January 14, 2008 |  4:07 pm

John J. Mearsheimer and Stephen M. Walt wrote for us recently, and the impassioned replies are still dropping like the gentle rain from heaven. Mitchell Bard says the special relationship is all about shared values here, and Reps. Artur Davis (D-Alabama) and Eric Cantor (R-Virginia) discuss their own true friendship here. Dig our Primary Source and this extra snippet for the ed board's own conversations with the controversial authors. And here are two more replies.

Grant F. Smith, director of research at an organization called IRmep, says look to the perils of trade:

Trade is a great example of the "benefits" of Israel to the US. But Texas exports prove nothing.

In the late 80's, US-Israel trade was roughly in balance.  In 1984 the US and Israel signed a "free trade agreement" and between 1989 and 2006 the US cumulative trade ballooned to almost a $50 billion deficit with Israel.

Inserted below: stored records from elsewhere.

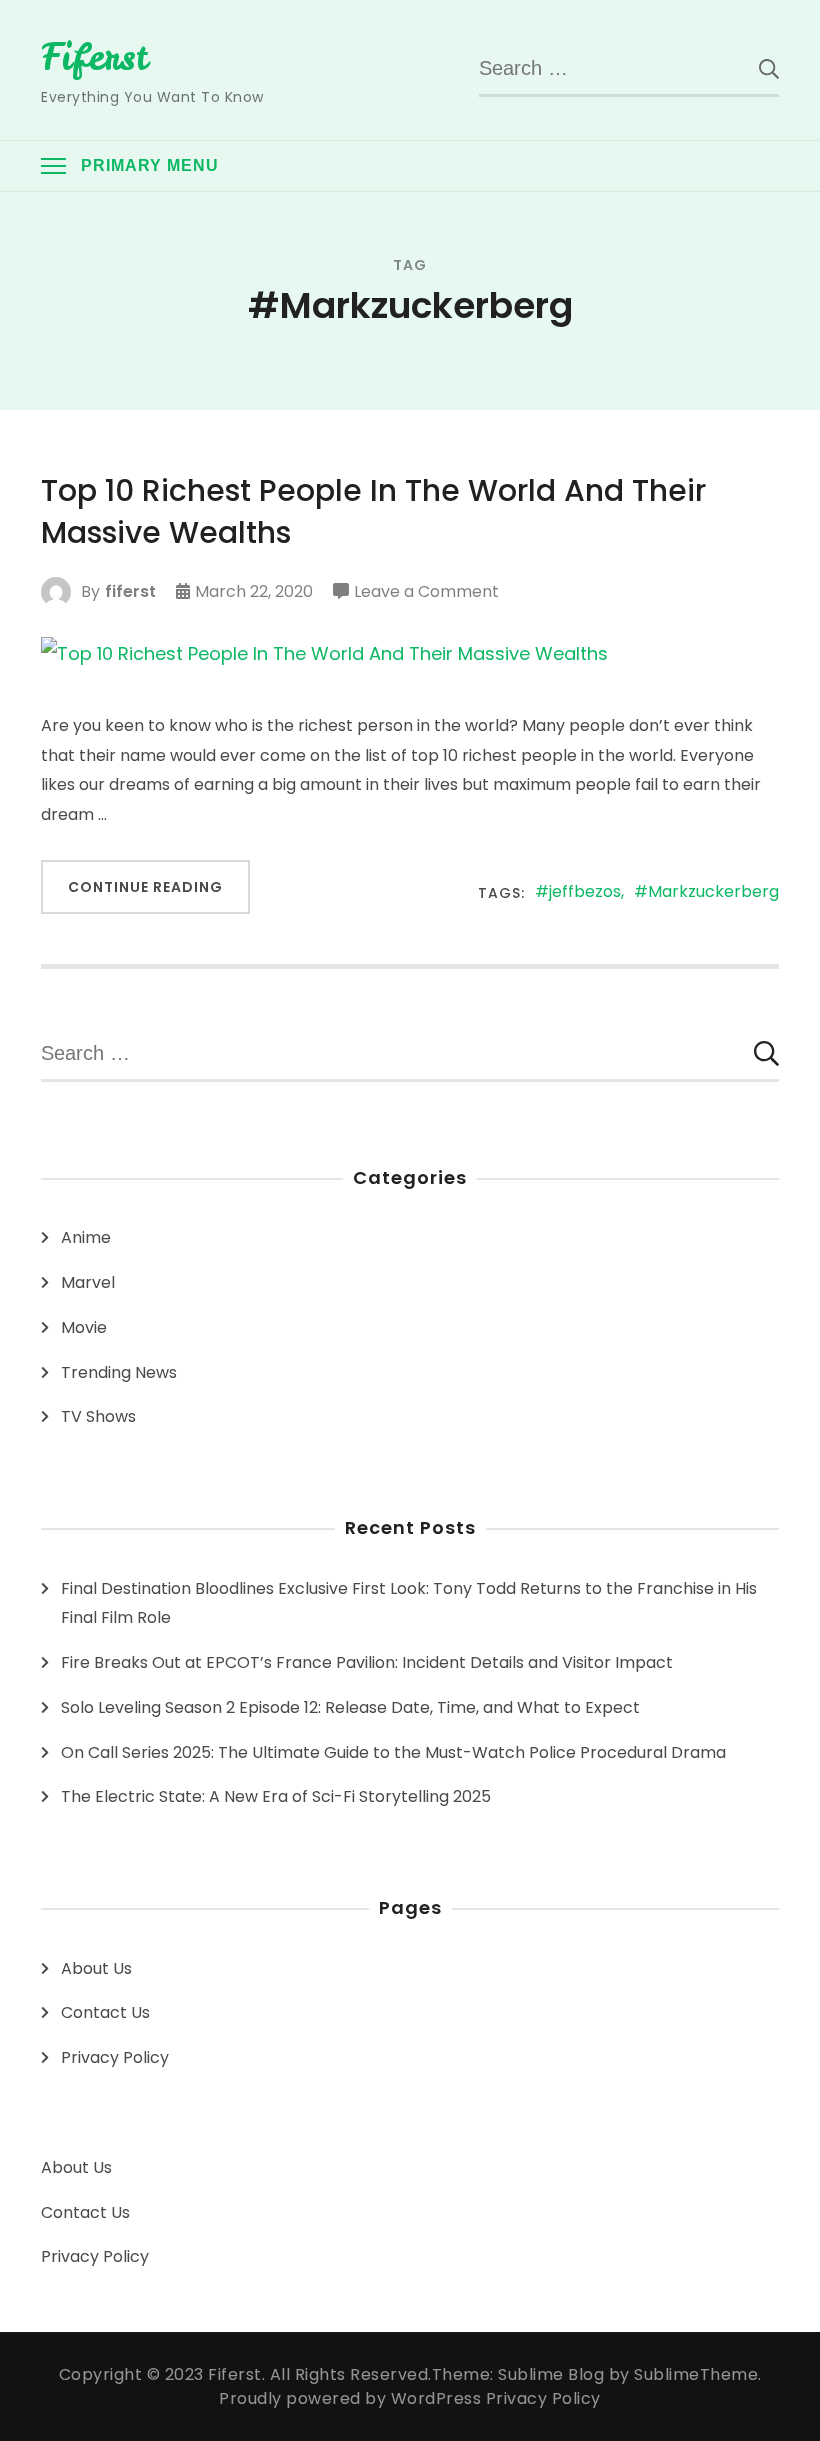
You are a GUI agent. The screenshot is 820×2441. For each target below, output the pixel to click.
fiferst (130, 591)
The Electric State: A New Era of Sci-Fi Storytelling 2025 (276, 1796)
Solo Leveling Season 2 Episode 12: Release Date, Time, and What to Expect (350, 1707)
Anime (86, 1237)
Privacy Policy (115, 2057)
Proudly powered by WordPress (352, 2398)
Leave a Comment (426, 593)
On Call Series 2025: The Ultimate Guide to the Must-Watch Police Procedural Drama (393, 1752)
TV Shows (98, 1416)
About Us (96, 1968)
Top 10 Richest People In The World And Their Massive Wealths (373, 512)
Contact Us (105, 2012)
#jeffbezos (578, 892)
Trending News (119, 1372)
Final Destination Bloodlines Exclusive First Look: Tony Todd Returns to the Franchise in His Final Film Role (409, 1603)
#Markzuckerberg (706, 892)
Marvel (88, 1282)
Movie (84, 1327)
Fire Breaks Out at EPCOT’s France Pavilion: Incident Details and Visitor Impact (367, 1662)
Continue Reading (145, 887)
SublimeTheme (696, 2374)
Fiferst (94, 57)
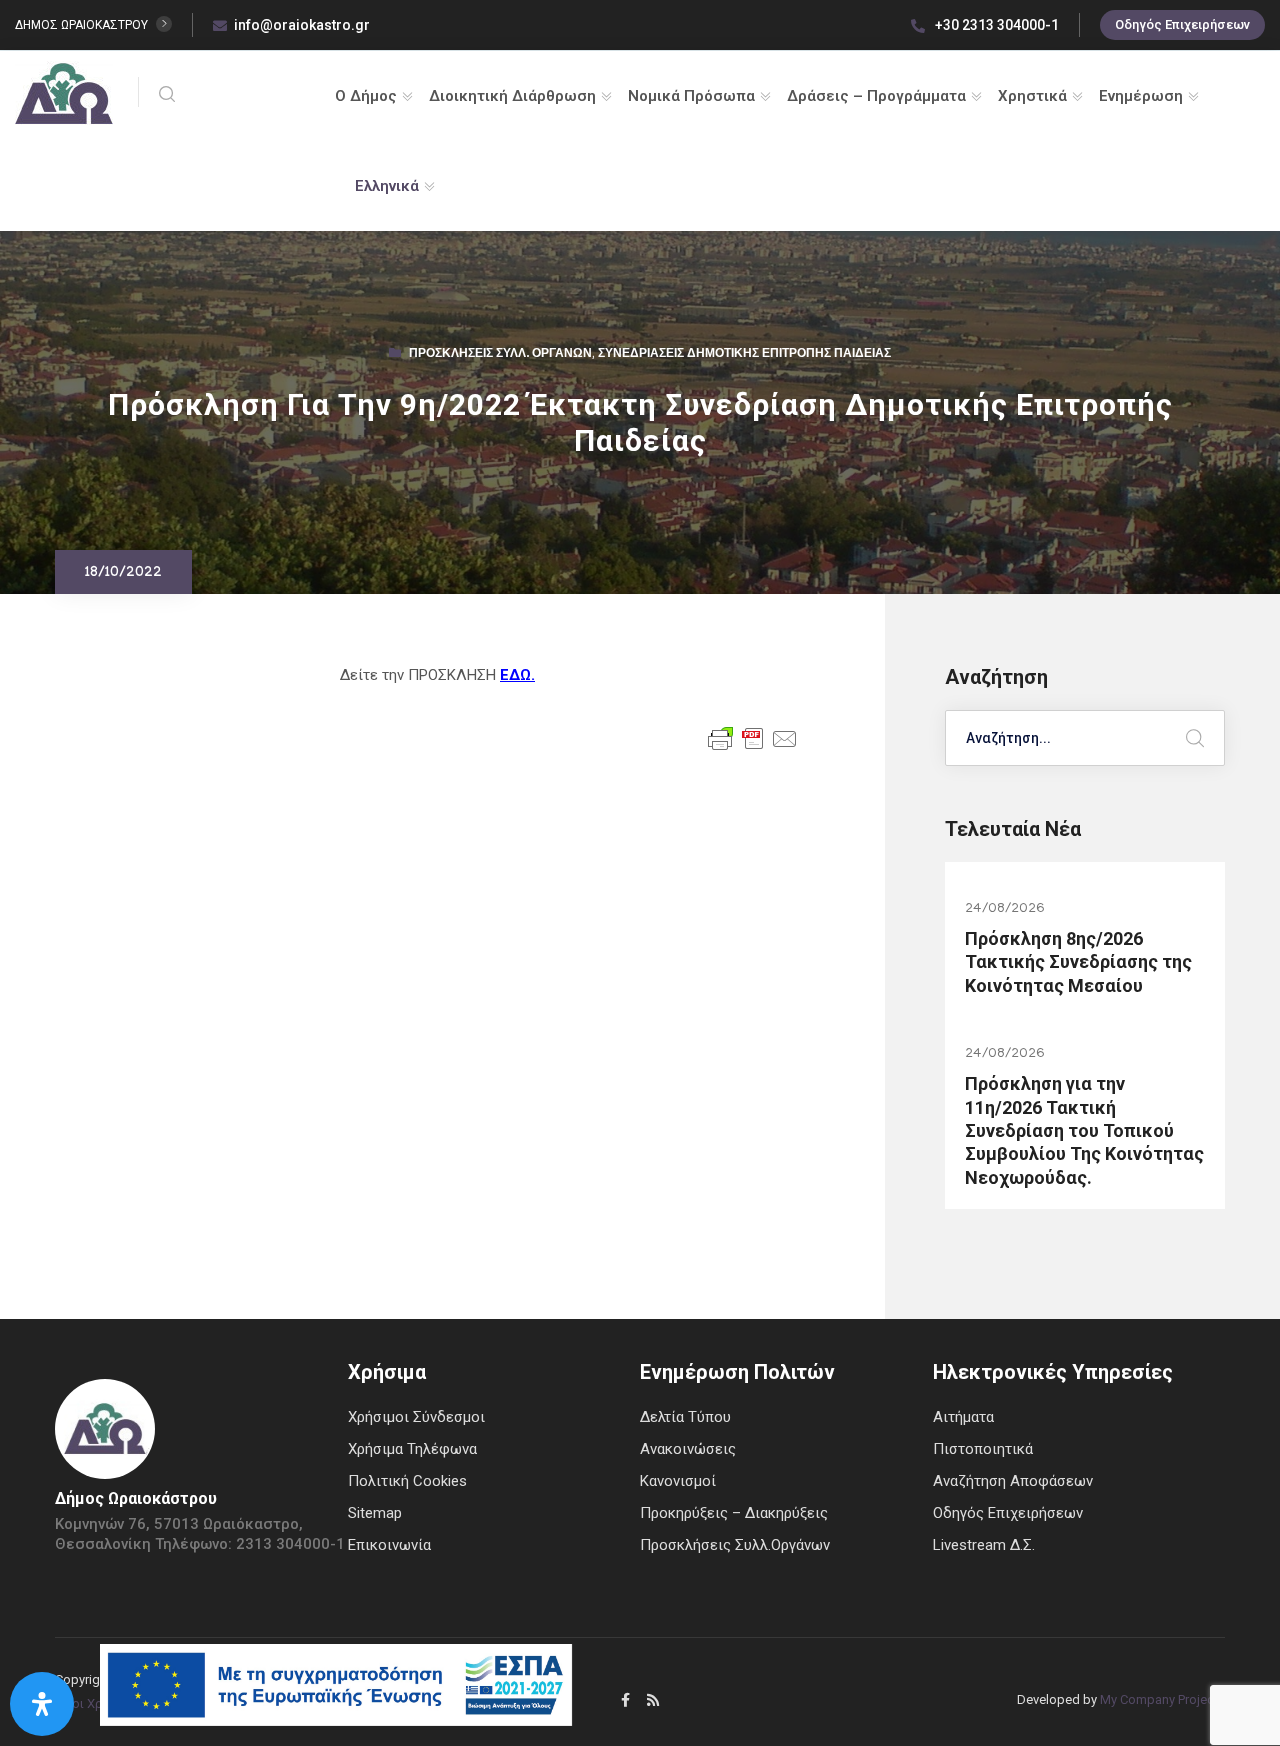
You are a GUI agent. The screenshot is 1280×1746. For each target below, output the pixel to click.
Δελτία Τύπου (685, 1417)
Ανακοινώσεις (688, 1449)
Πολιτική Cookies (407, 1481)
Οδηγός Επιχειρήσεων (1182, 24)
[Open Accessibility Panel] (42, 1704)
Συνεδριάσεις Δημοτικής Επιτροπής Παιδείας (744, 355)
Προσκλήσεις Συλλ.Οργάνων (735, 1545)
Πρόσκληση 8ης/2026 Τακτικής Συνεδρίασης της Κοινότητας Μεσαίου (1078, 962)
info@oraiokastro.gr (302, 25)
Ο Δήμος (366, 96)
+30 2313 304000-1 (995, 25)
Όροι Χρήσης (93, 1703)
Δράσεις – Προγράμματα (876, 96)
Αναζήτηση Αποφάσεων (1013, 1481)
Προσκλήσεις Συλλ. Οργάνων (500, 355)
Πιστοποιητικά (983, 1449)
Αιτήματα (963, 1417)
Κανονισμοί (678, 1481)
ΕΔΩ (515, 675)
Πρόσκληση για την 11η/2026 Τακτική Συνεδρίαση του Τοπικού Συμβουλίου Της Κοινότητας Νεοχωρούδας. (1084, 1130)
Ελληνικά (387, 186)
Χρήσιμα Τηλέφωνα (412, 1449)
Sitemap (375, 1513)
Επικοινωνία (389, 1545)
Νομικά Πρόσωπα (691, 96)
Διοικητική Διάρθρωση (512, 96)
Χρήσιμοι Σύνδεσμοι (416, 1417)
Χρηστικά (1032, 96)
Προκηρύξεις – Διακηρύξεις (734, 1513)
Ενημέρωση (1141, 96)
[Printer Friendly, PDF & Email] (753, 737)
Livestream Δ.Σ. (984, 1545)
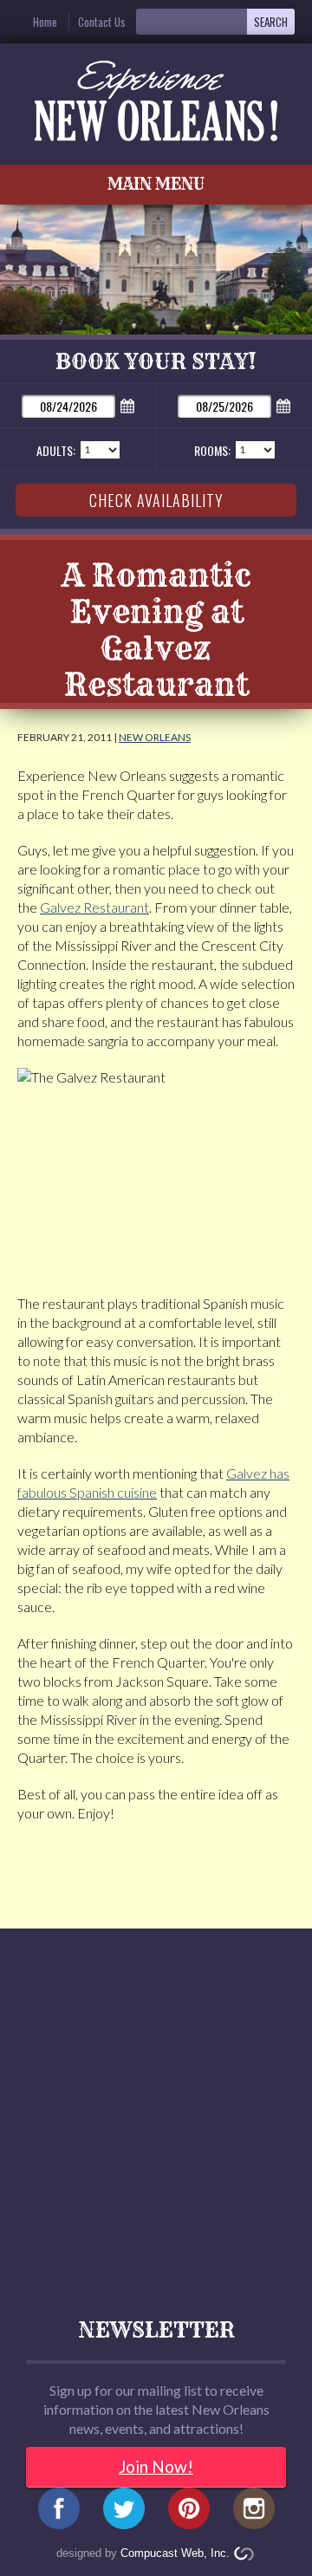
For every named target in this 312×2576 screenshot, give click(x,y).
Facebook (59, 2514)
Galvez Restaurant (94, 907)
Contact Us (102, 21)
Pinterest (189, 2514)
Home (45, 21)
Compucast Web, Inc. (175, 2553)
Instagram (254, 2514)
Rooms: (212, 450)
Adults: (55, 450)
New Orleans (155, 737)
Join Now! (156, 2466)
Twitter (124, 2514)
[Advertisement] (156, 2111)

The FBI investigated AIPAC in 1984 because it had acquired confidential International Trade Organization documents on the US negotiating position.  Presumably, AIPAC then used that information against the United States.

This unfavorable trade relationship is more symbolic of the huge cost of this relationship to the US and how the lobby does business than Texas exports.

But from San Francisco, Stephen A. Silver says remember the vicious calumny:

Editor:

Thank you for publishing Mitchell Bard's opinion piece "Israel's ties that bind" (Jan. 10), noting that it is shared values, not lobbies and conspiracies, that are at the heart of American support for Israel. However, Bard missed the opportunity to rebut John Mearsheimer and Stephen Walt's vicious calumny in their Jan. 6 Op-Ed that Israel is to blame for its "control" of Gaza and the West Bank ("Israel's false friends," Op-Ed, Jan. 6).

Israel came into possession of the West Bank and Gaza in 1967 as a result of a war of self-defense after being besieged and blockaded by its Arab neighbors. During the monthlong siege that triggered the war, Egyptian President Gamal Abdel Nasser publicly stated: "our basic objective will be to destroy Israel." Nine days after winning the Six-Day War, Israel offered to exchange captured territories for peace, but the Arabs rejected the offer.

In 2000, Israel offered the Palestinians a state born in peace encompassing all of Gaza and virtually all of the West Bank. Mearsheimer and Walt laud the proposal, but fail to mention that it was the Palestinians who rejected it and instead launched a war of terror consisting of blowing up Israeli children in schools, buses, discos and pizzerias.

They also fail to mention that in 2005, Israel withdrew from Gaza. Gaza is now controlled not by Israel, but by Hamas. During the past year alone, Palestinian terrorists in Gaza launched more than 2,000 missiles at Israeli cities.